Here's precisely what a campus spokesman told the OSU students who had occupied a campus building last week:
If you are students, and I think the vast majority of you are, I want you to understand that you are violating the student code of conduct. As dictated to me by [university president] Dr. Drake 15 minutes ago to me on the phone, we have chosen to try to work with you this evening because we respect you. This is your university. And we want to have dialogue. We want the dialogue to extend beyond tonight. But if you refuse to leave, then you will be charged with a student code of conduct violation. And I'm telling you this now because I want you to have good thought and careful consideration. If you're here at 5 a.m. we will clear the building and you will be arrested. And we will give you the opportunity to go to jail for your beliefs. Our police officers will physically pick you up, take you to a paddywagon, and take you to be jail.
As Friedersdorf notes, "lots of college administrators decide to clear protests with force—recall the pepper-spraying cop at UC Davis, for example—but taking a preemptive, hardline position, bluntly and transparently, is a striking departure from other occupations I've seen."

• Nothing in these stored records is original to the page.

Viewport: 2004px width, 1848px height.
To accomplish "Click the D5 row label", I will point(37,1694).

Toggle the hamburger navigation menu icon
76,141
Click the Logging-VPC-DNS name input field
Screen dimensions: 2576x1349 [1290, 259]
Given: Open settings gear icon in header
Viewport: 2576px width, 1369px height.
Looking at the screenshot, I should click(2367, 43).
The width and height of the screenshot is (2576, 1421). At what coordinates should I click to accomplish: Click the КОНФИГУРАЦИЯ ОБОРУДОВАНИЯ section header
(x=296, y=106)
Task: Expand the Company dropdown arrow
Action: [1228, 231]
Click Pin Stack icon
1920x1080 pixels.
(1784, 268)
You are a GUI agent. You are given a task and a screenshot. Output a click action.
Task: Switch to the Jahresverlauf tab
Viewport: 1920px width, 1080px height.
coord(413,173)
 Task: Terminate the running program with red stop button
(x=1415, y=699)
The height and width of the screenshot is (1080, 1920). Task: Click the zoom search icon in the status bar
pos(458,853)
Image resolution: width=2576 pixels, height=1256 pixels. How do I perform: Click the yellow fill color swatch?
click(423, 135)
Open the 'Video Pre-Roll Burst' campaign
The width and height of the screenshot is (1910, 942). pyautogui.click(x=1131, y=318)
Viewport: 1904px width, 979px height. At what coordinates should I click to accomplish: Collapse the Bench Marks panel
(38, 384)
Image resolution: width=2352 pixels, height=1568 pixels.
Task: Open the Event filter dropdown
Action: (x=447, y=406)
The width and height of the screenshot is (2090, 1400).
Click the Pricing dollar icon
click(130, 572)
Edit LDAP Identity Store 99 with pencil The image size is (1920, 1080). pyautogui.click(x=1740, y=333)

But the most interesting part of this incident is the language OSU officials used to justify their action: the langague of safe spaces. Students couldn't just occupy any old campus building, the school said, because there were workers in those buildings, too, and the kids were freaking them out.
"The consensus of university leaders is that the people who work in this building should be protected also," said one of the school spokesman. "They come to work around 7 o'clock. Do you remember when you all made the rush down there and chanted to the folks outside the doors a minute ago? That scared people." A second OSU official told students that "the employees who work past five o'clock left early this evening. Do you know why? Because they were scared you were going to do something."
"The people in this building have a right to a safe environment," the first spokesman continued, "and to an environment where their jobs won't be interrupted."
Says Friedersdorf, who has been covering campus activism and its discontents for a while, "appealing to the safety and fear of staff in this way is something else I've never seen. But I suspect that it will be used against student protesters in the future. In my work defending free speech, I've repeatedly noted how speech codes implemented in the late 1980s and early 90s with the intention of protecting black students were ultimately used to charge and punish more black students than white students."
If we're allowing for a little optimism, perhaps this is just one lesson that each new generation has to learn for itself: The Man is never your friend. If you give authorities—be they campus administrators, cops, or federal officials—the tools to censor and the framework to sell it, they will never stop with using this power only in ways that you like. As campus administrators turn this "speech is literally violence" mindset back on their charges, let's hope that millennials and Gen Z get the message.